■ Your task: Repeat the data verbatim, images excluded.

■ Given records:
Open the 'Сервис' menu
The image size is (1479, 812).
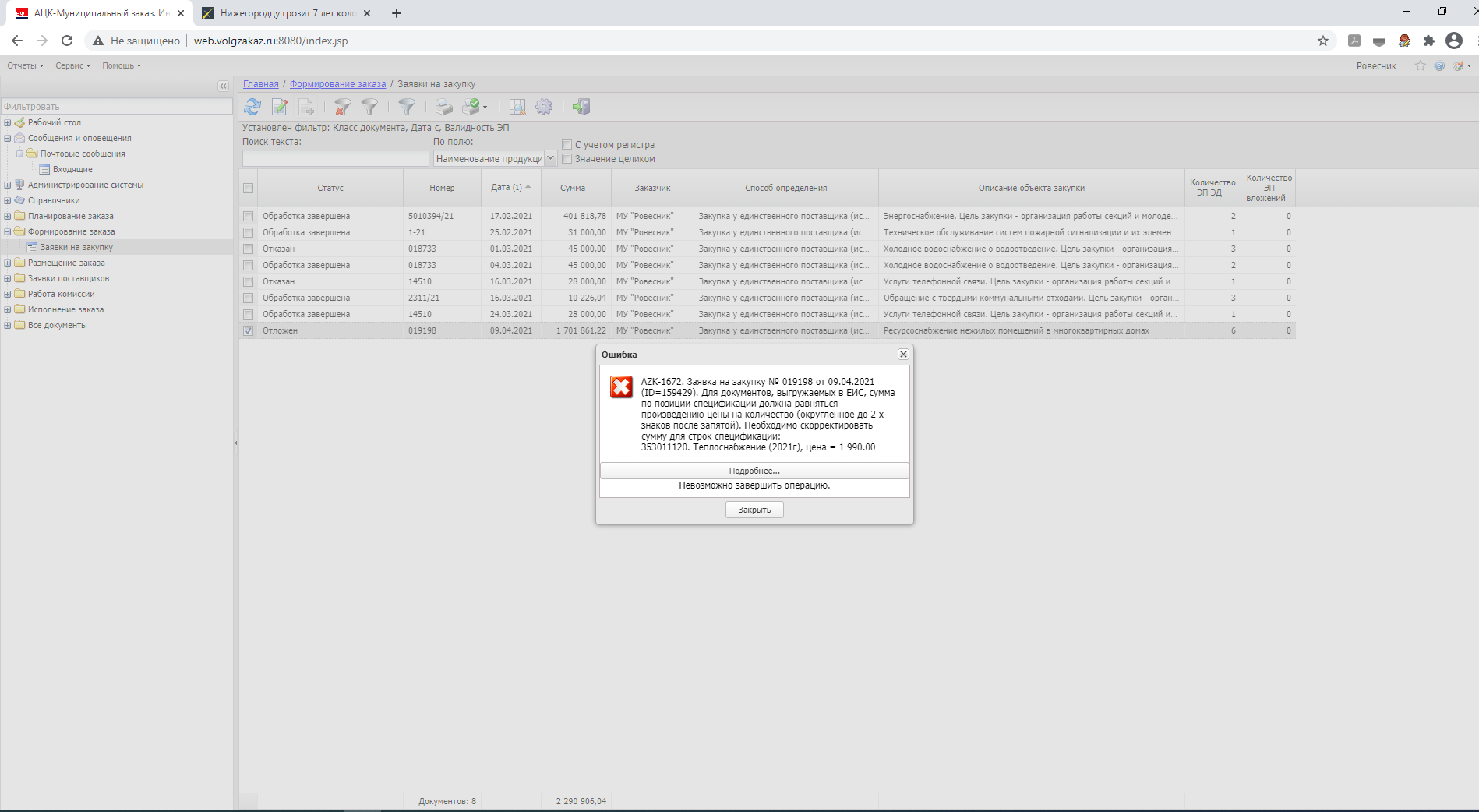[x=72, y=65]
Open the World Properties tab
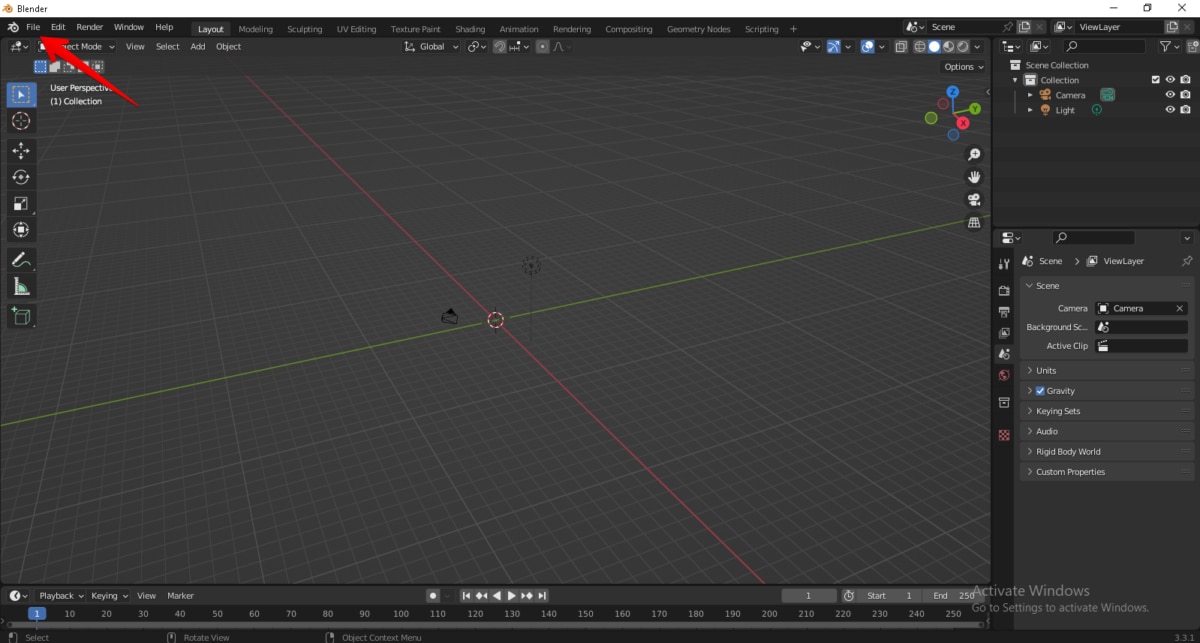 (x=1004, y=375)

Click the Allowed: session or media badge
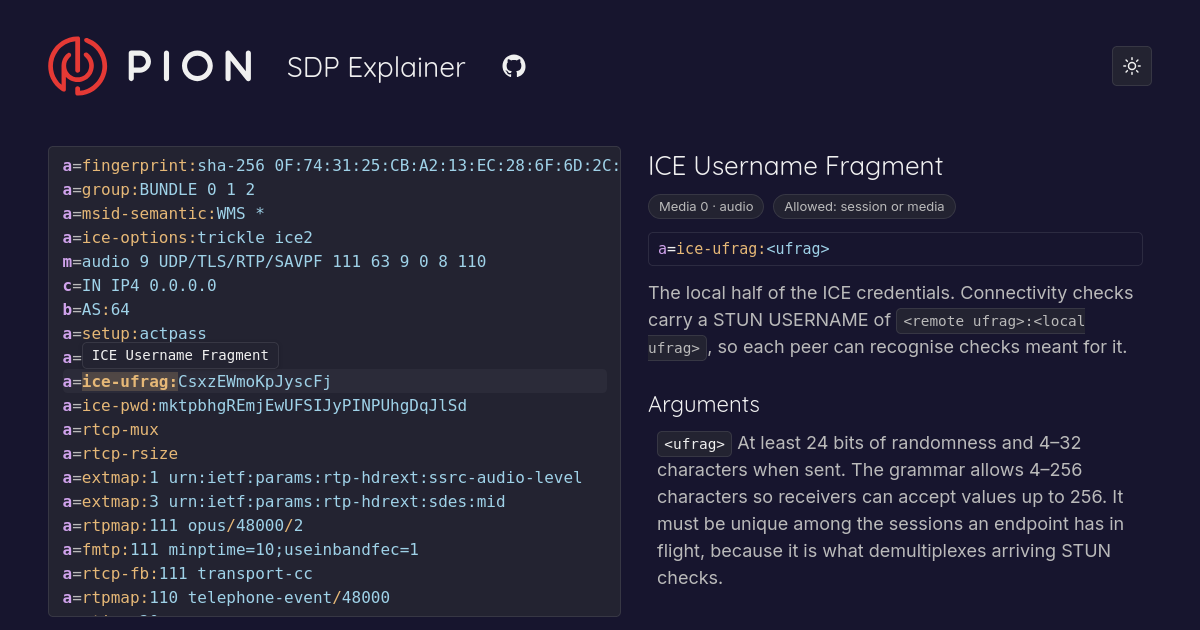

■ Response area:
Open the 'Сервис' menu
The image size is (1479, 812).
[x=72, y=65]
Open the World Properties tab
 (x=1004, y=375)

Click the Allowed: session or media badge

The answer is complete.